If “exotica” can mean everything from Martin Denny to Sun Ra, and “psychedelia” can be microdosed down to brief but intense moments of clarity, then you could go ahead and apply those otherwise nebulous terms to Vanishing Twin. Place those referents alongside the common — and flatteringly more-or-less-accurate — comparisons to post-rock-adjacent precedents like Stereolab (whose Laetitia Sadier guests on guitar for “Wider Than Itself”) and Broadcast (former collaborator/electronics manipulator Phil M.F.U. is a core member of Vanishing Twin), and you can find a similarly internationalist sense of yearning solidarity that permeates Ookii Gekkou. Infused with an almost utopian sense of hope in the midst of a cloistered, pandemic-handcuffed existence, Vanishing Twin’s third album evokes the strangeness of vintage experimental music without the burden of retro-kitsch, made approachable yet compellingly enigmatic by the epiphany-puzzling lyrics and benevolent-phantom voice of Cathy Lucas.

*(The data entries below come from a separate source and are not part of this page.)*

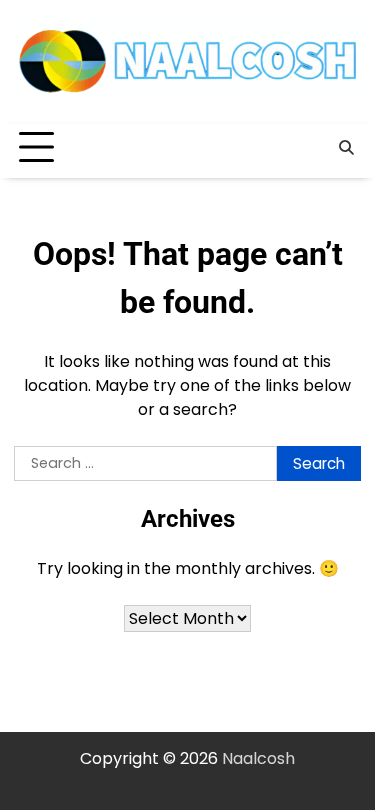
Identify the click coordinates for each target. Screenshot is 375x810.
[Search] (346, 148)
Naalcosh (258, 758)
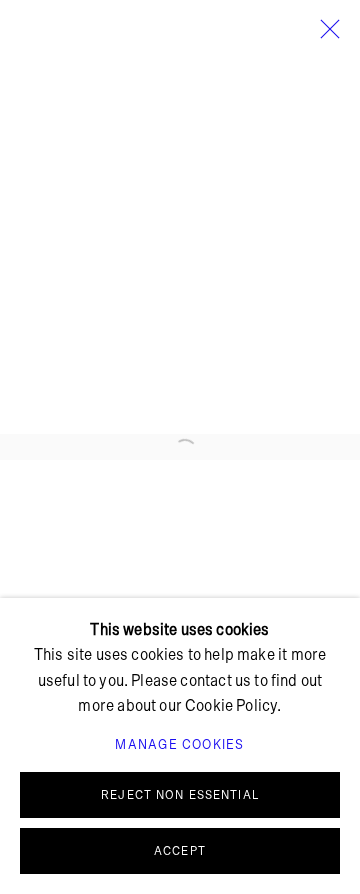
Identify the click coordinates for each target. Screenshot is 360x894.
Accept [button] (180, 851)
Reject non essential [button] (180, 795)
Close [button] (325, 35)
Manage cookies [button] (179, 745)
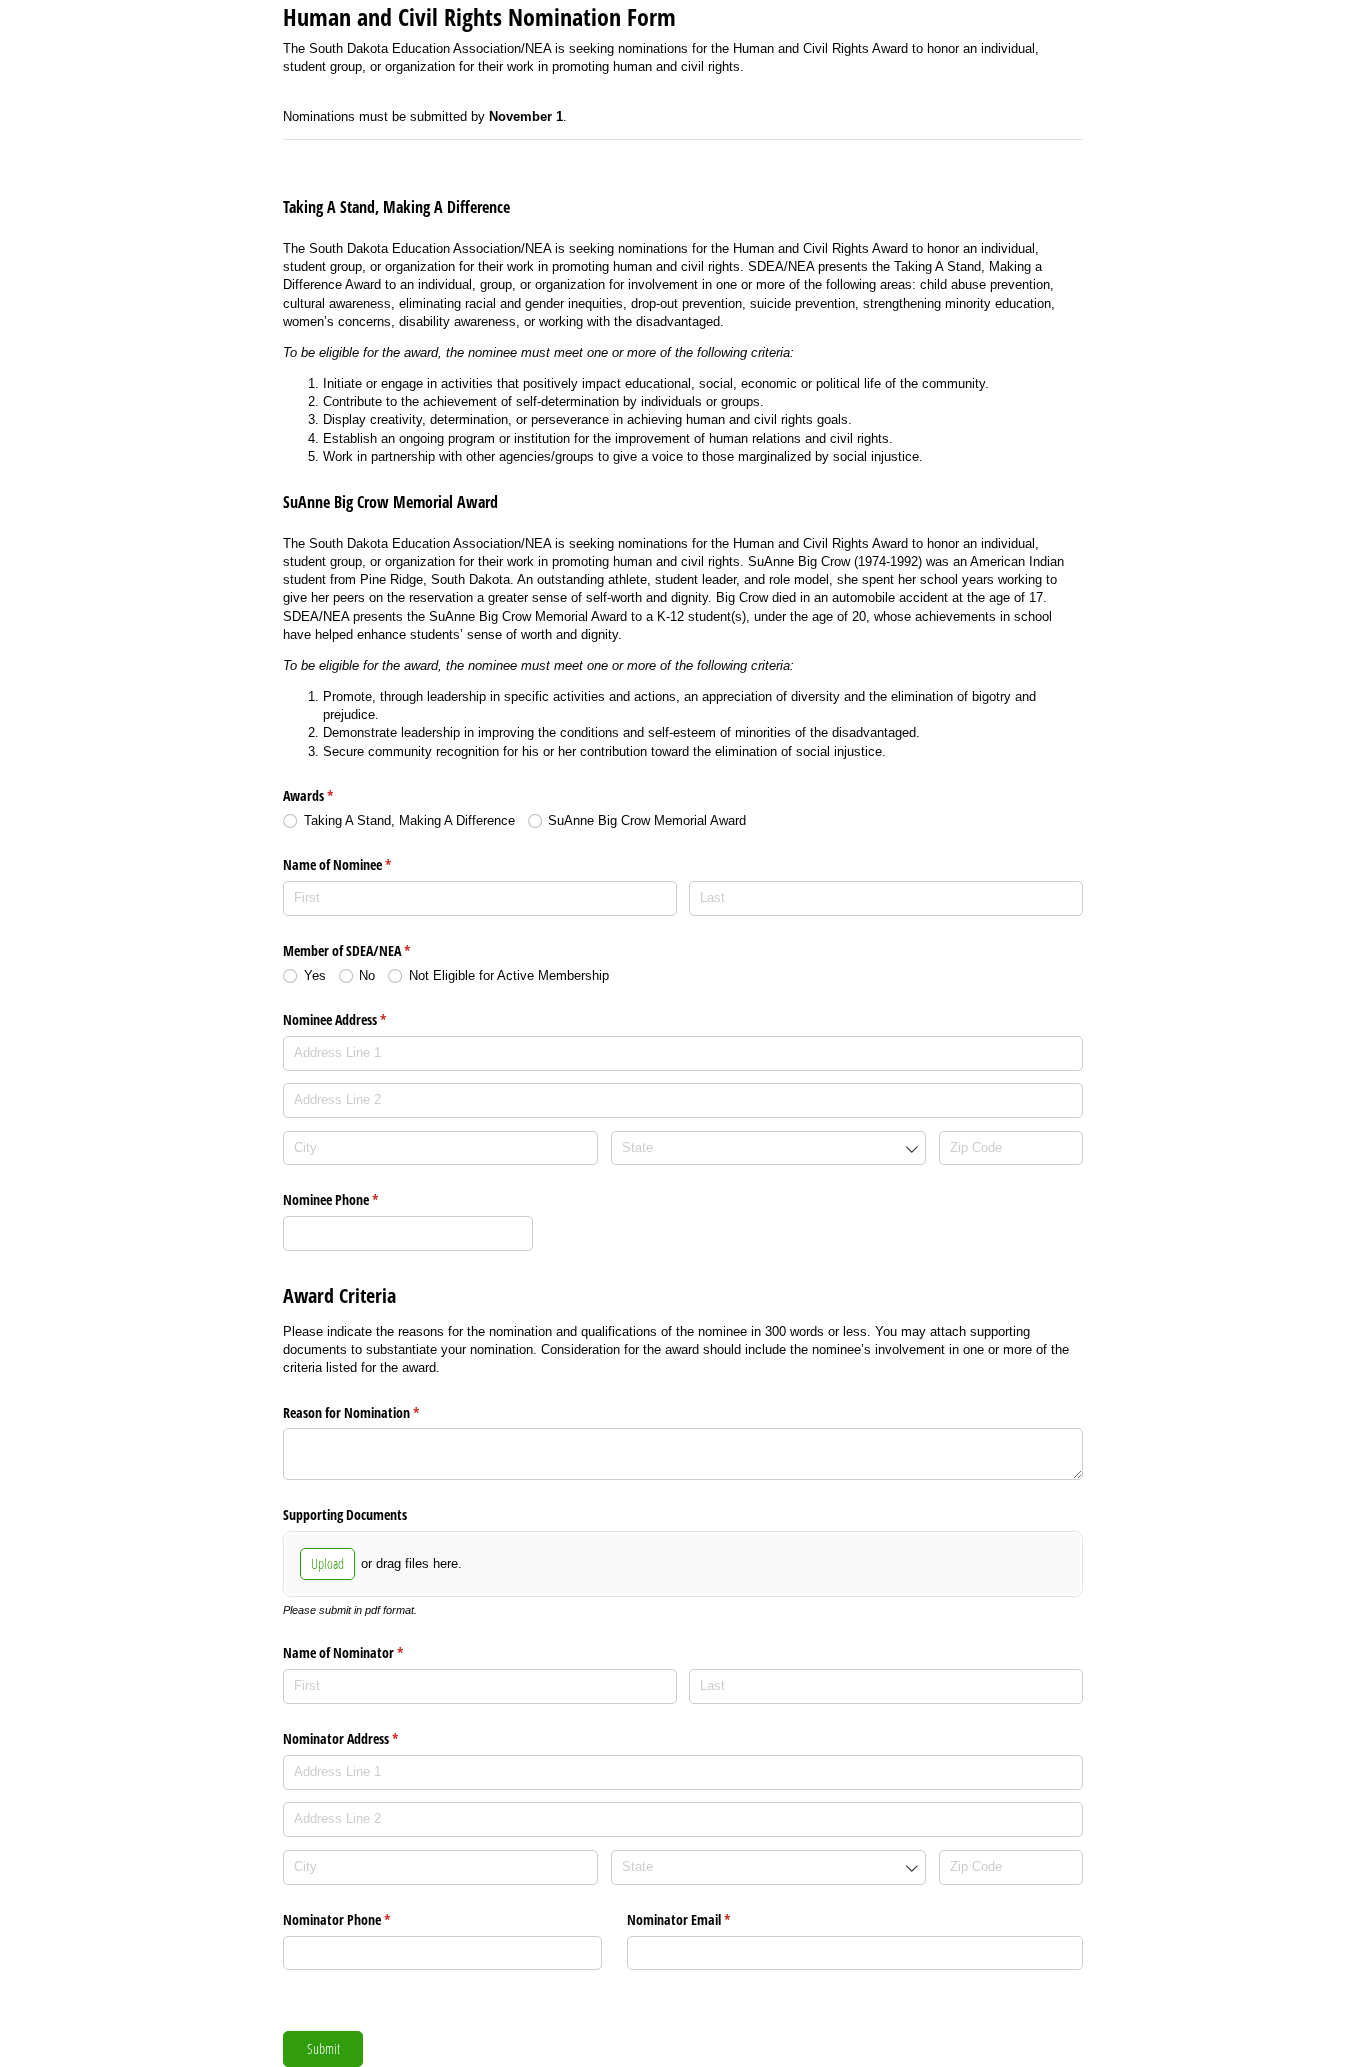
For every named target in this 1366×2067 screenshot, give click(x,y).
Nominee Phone (354, 1199)
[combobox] (768, 1148)
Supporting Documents (345, 1514)
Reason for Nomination (374, 1412)
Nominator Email (702, 1919)
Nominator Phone (360, 1919)
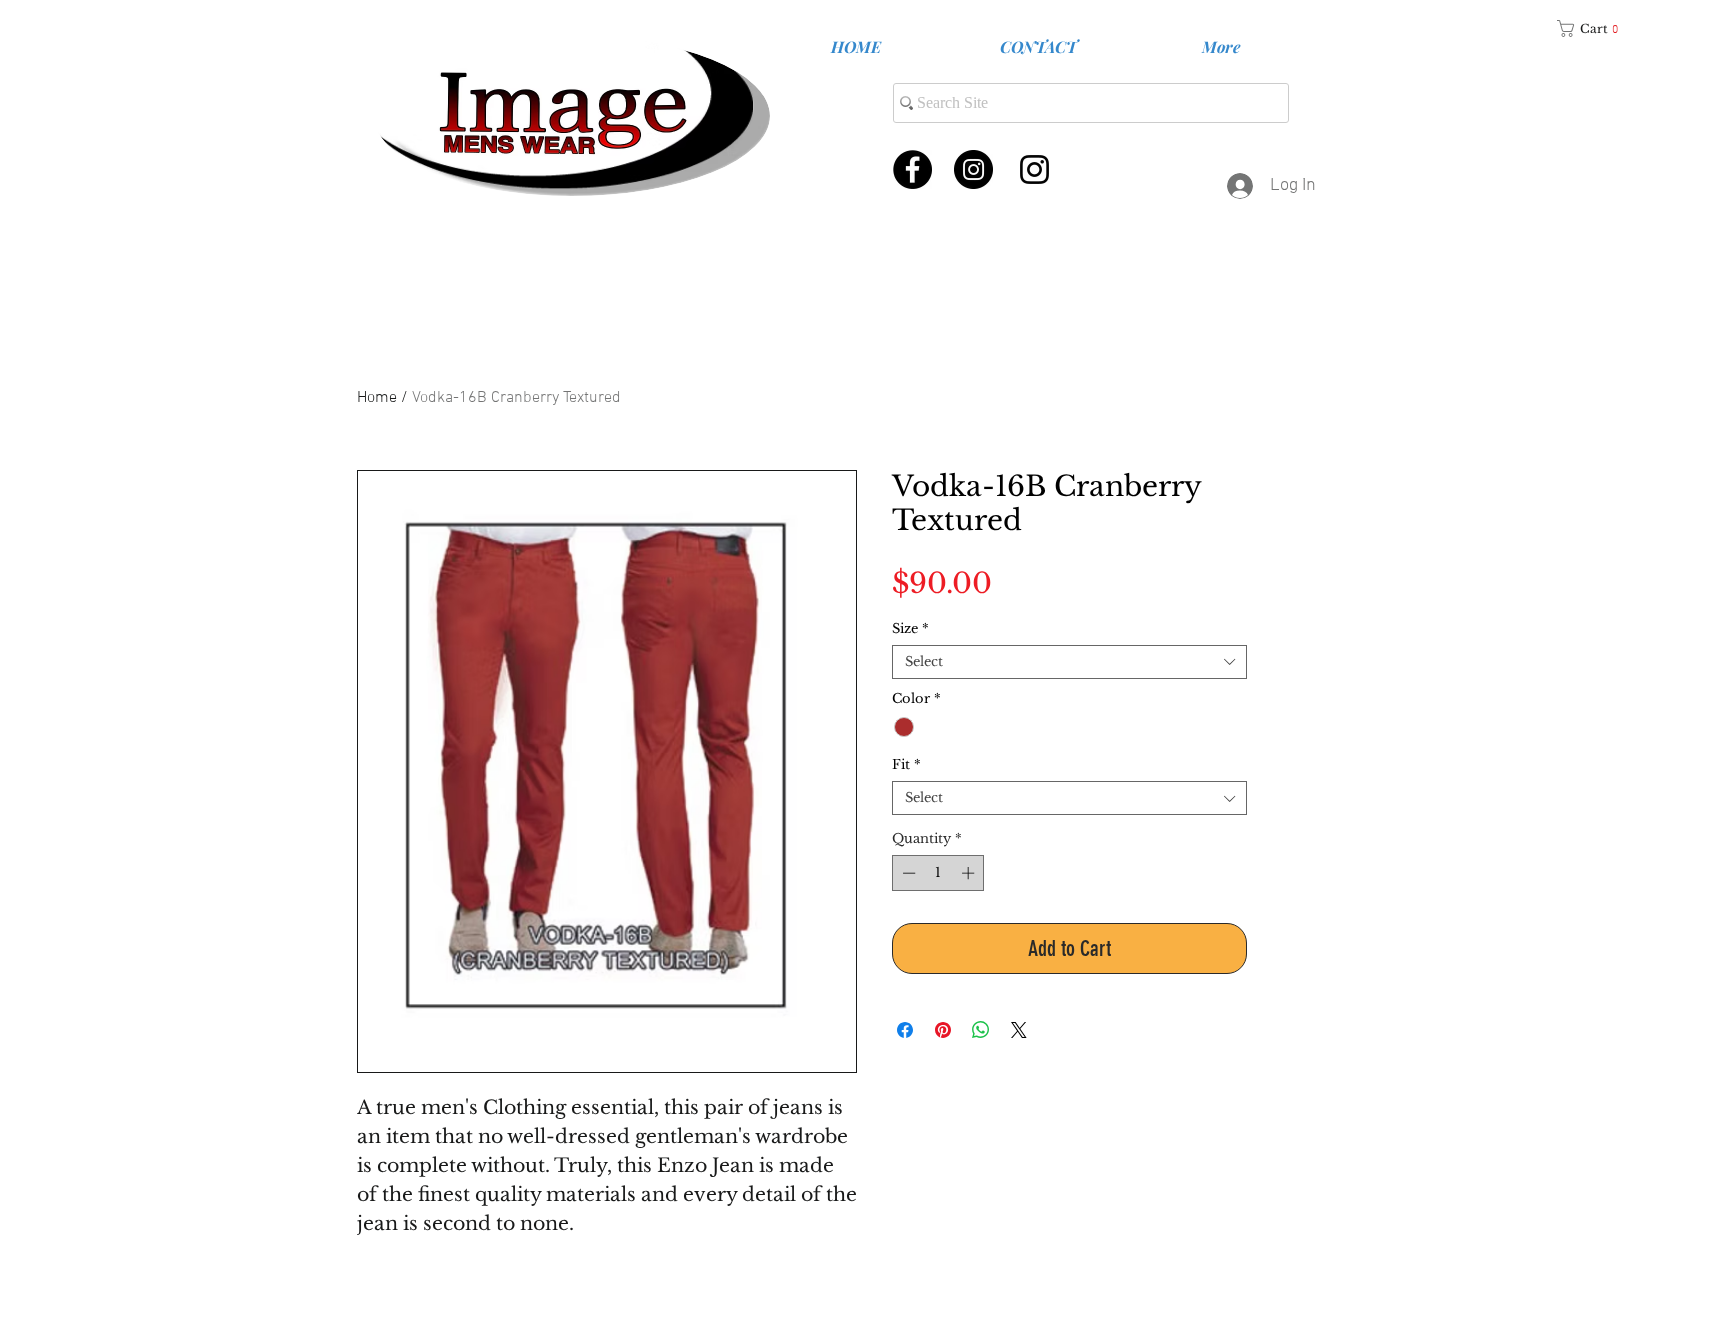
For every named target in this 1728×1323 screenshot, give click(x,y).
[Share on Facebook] (905, 1030)
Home (377, 398)
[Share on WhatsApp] (981, 1030)
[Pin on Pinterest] (943, 1030)
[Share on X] (1019, 1030)
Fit (906, 765)
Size (910, 629)
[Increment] (970, 873)
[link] (1595, 28)
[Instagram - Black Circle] (973, 169)
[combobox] (1069, 662)
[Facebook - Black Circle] (912, 169)
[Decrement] (907, 873)
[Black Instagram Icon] (1034, 169)
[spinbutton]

There might be turmoil beneath the surface — the skittering tension of “Tub Erupt” (“Don’t let the thoughts at the back of your mind/Slide too far down your spine/They’ll come back and eat your heart alive/Eat your, eat your heart alive”) and the title cut’s apocalypse-as-creation lunar mythos see to that — but if you can harness that chaos into an appreciation for the strange power of human existence, and set it all to some small-crowd-big-room Afro-disco (“Phase One Million”) or hushed yet buzzing microfunk (“The Lift”), you’ll find a lot more parameters to expand from there.